===== Alıntı metin
Konuya cevap cer

ﺍَﻟْﺒَﺎﺏُ ﺍﻟﺴَّﺎﺑِﻊُ

Yedinci Bâb 


Neşhedü en Lâ ilâhe illallahü ve enne Muhammeden resulullah hakkındadır. 


ﻣَﻘَﺎﻣَﺎﻥِ


İki makamdır 


ﺍَﻟْﻤَﻘَﺎﻡُ ﺍْﻟﺎَﻭَّﻝُ

ﻓِﻰ ﺷَﻬَﺎﺩَﺓِ ﻧَﺸْﻬَﺪُ ﺍَﻥْ ﻟﺎَ ﺍِﻟَﻪَ ﺍِﻟﺎَّ ﺍﻟﻠَّﻪ*ُ ﻭَ ﺍَﻥَّ ﻣُﺤَﻤَّﺪًﺍ ﺭَﺳُﻮﻝُ ﺍﻟﻠَّﻪ*ِ ...
==========
Yedinci bâb metnindeki "Neşhedü en Lâ ilâhe illallahü ve enne Muhammeden resulullah hakkındadır." cümlesini İngilizceye çevirin. Bu kayıtlar başka bir kaynaktan alınmıştır.
===== Sağlanan veriler
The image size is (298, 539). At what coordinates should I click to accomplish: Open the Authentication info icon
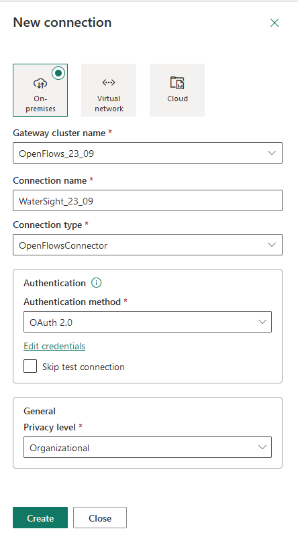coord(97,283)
==========
===== Sağlanan veriler
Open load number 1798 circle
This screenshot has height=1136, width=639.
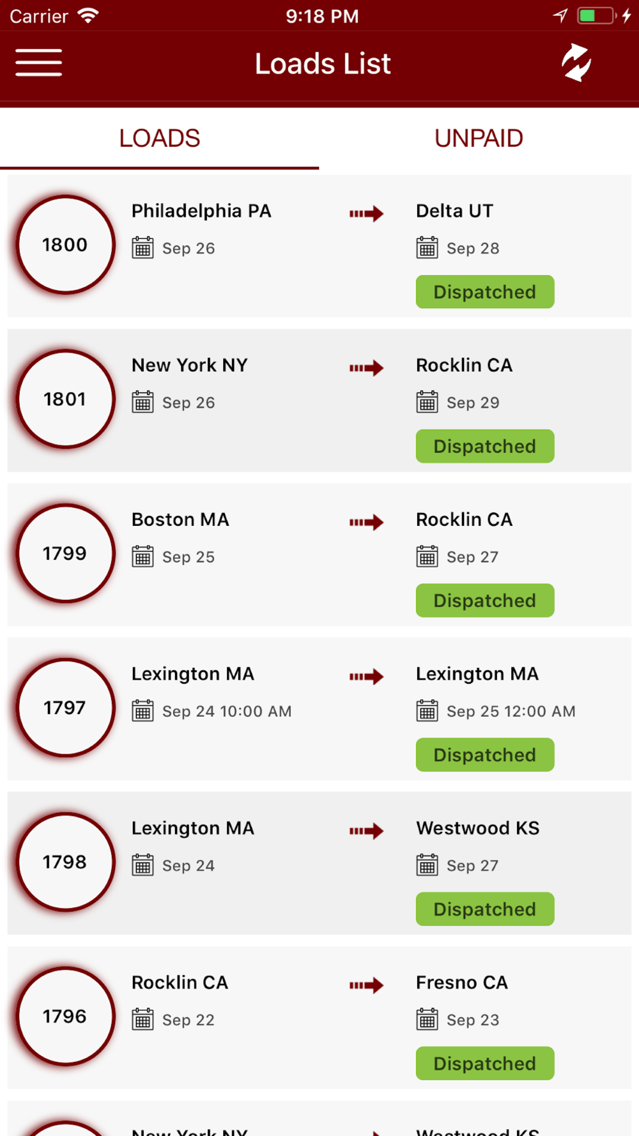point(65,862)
==========
===== Sağlanan veriler
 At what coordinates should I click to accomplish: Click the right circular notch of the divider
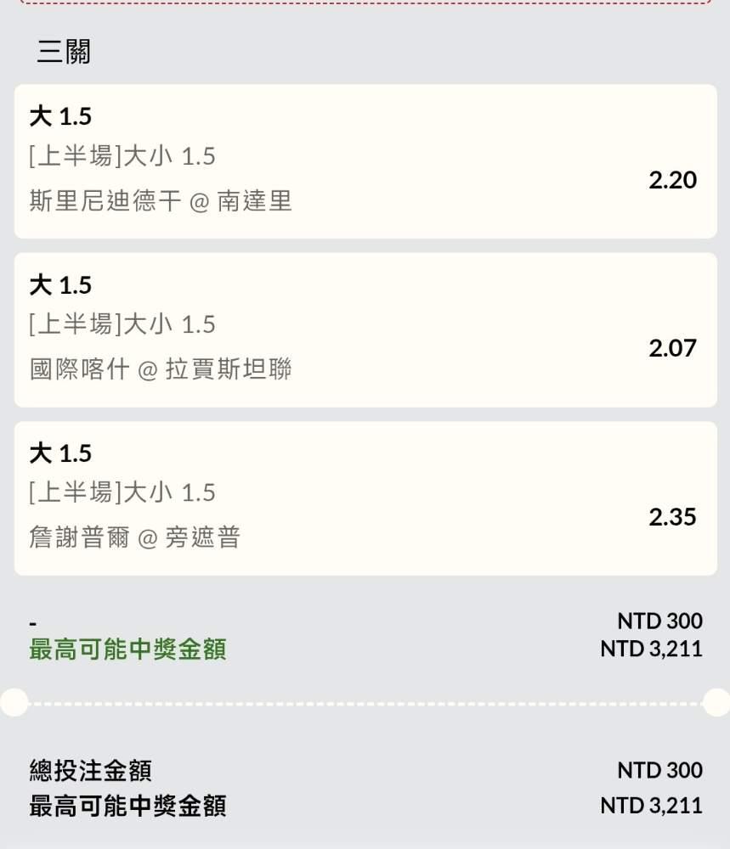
==========
#### [Alıştırma çıktısı]
It is about "Neşhedü en Lâ ilâhe illallahü ve enne Muhammeden resulullah."